Abstract

The expression of hypoxia inducible factor (HIF)-1alpha protein is tightly regulated by cellular oxygen status. Namely, HIF-1alpha protein is degraded rapidly in normoxic cells, whereas hypoxia stabilizes HIF-1alpha to transactivate hypoxia-responsive genes. Here we show that HIF-1alpha protein is expressed aberrantly in gastric cancer cells under normoxia in a reactive oxygen species (ROS)-dependent manner. The normoxic expression of HIF-1alpha in concordance with its DNA binding activity enhances the transcription of target genes such as vascular endothelial growth factor. The aberrant normoxic expression of HIF-1alpha is not associated with genetic abnormalities such as the loss of von Hippel-Lindau tumor suppressor, but is well correlated with endogenous ROS (hydrogen peroxide) generation. HIF-1alpha expression is blocked by nonmitochondrial ROS inhibitors, but not by inhibitors of mitochondrial electron transfer, which indicates that nonmitochondrial ROS stabilize HIF-1alpha protein in these cells.

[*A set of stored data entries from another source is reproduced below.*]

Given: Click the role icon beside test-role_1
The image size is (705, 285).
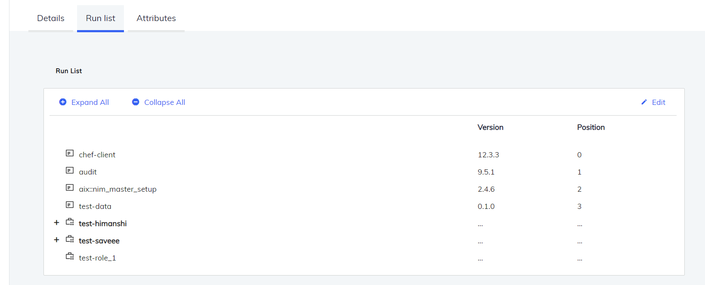Looking at the screenshot, I should pos(69,256).
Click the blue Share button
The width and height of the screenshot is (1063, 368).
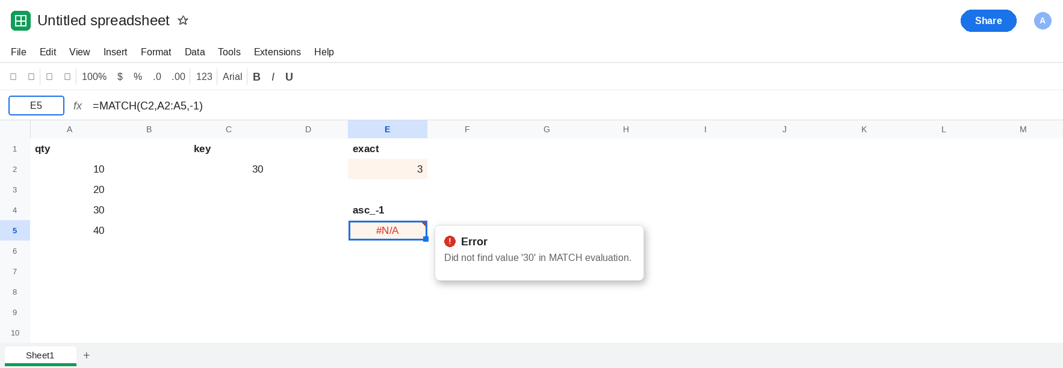coord(988,20)
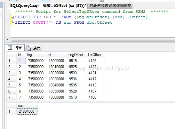
Task: Select the SQLQuery1.sql editor tab
Action: coord(48,5)
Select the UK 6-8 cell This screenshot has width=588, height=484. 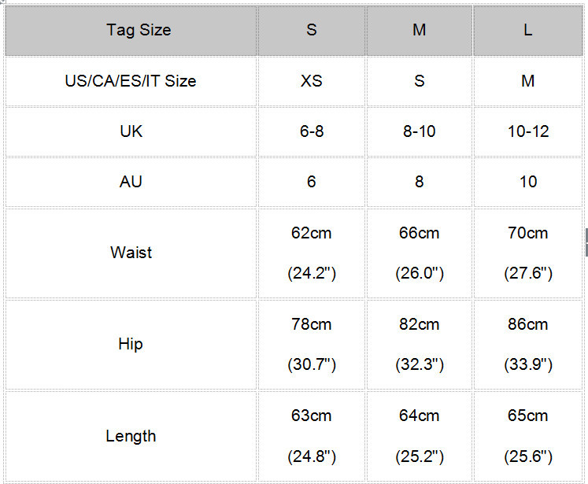coord(312,131)
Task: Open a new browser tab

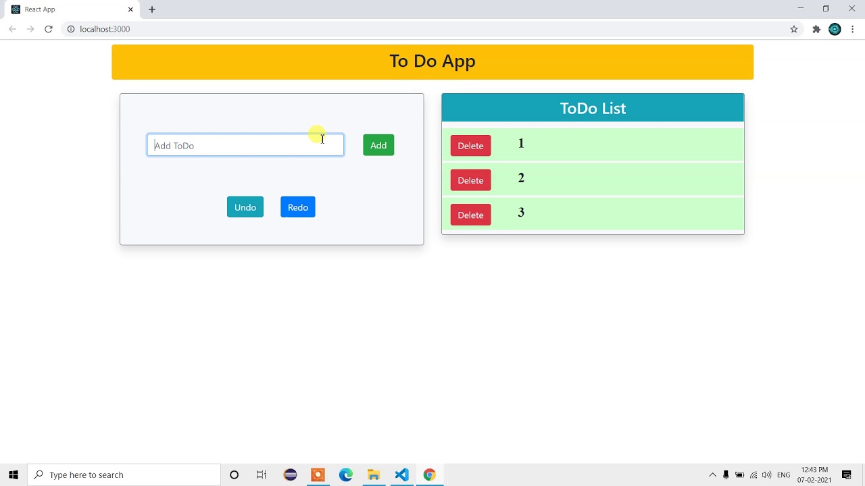Action: point(152,9)
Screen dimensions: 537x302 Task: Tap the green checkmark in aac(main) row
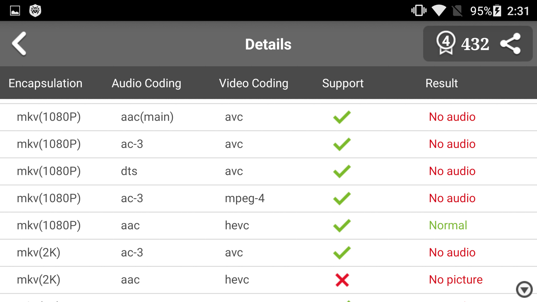[x=342, y=117]
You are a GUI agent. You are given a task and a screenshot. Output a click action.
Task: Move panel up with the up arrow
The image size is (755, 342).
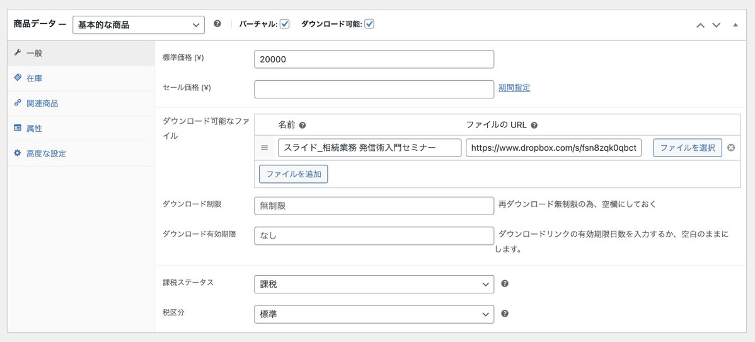coord(701,25)
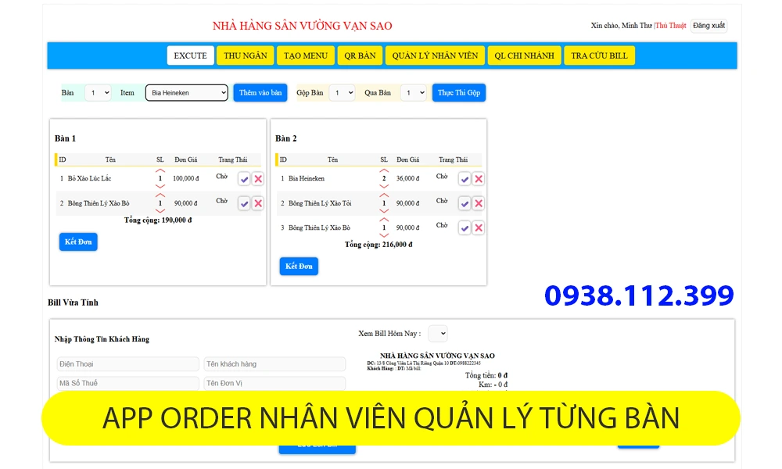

Gastric epithelial ROS have been linked to Helicobacter pylori-induced gastric carcinogenesis. This study demonstrates for the first time that ROS from H. pylori-infected gastric epithelial cells induce HIF-1alpha expression and subsequently activate HIF-1alpha-mediated transcription. Taken together, these results provide a novel mechanism of HIF-1alpha stabilization in gastric cancer, and demonstrate that gastric epithelial ROS, endogenously generated or H. pylori-stimulated, lead to the constant expression of HIF-1alpha protein under normoxia.